I'm curious - how do you know it's used for most industries? I'm sure there are lots of industries that use ML, and lots that don't. Is there a report on this somewhere? I just get a lot of worthless hype articles when I google it.
FAANG isn't "most industries" by any stretch. This ignores healthcare, automotive, pharmaceutical, agricultural, and so many more industries.
All you've done is point out that there are a lot of ML papers coming from tech companies. Nobody is disputing that. Why do you assume this generalizes to most industries?
Go to Google Scholar, type your favorite company and "deep learning". If you find no paper from that company, chances are high their stock price is not beating S&P 500 over the last 5 years.
Also, top S&P 500 companies by market cap are "AAPL","MSFT","GOOG","AMZN","FB","BABA".
This is a No True Scotsman argument. Who said anything about beating the S&P 500? I said most industries, and every comment you are redefining what that means.
"1) I ask why this applies to most industries
2) You point out it applies to FAANG"
That is a lie because I said "often" in "You see that from papers published at top ML conferences.
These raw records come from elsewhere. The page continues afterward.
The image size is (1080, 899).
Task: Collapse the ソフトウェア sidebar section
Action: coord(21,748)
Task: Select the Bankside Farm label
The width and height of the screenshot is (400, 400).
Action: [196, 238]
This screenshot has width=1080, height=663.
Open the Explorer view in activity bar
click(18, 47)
Top contributors are often from FAANG. Some papers are clearly applications." without saying that FAANG = most industries. Instead, I said you can see that from these conferences. Thus, you made it up.
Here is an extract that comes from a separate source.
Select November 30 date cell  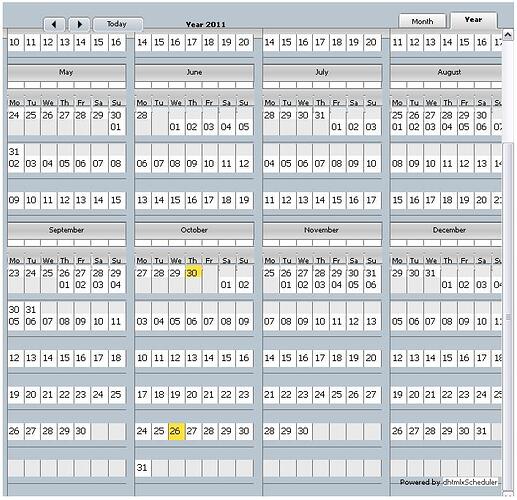coord(304,431)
"4) You say most industries must only include those better than the S&P 500"
That is a lie. I didn't say that. I said "If you find no paper from that company, chances are high their stock price is not beating S&P 500 over the last 5 years." I only mentioned a correlation and said nothing about your "most industries".
You misinterpret the text. Fortunately, the text is written so it was easy to prove you are liar, boy.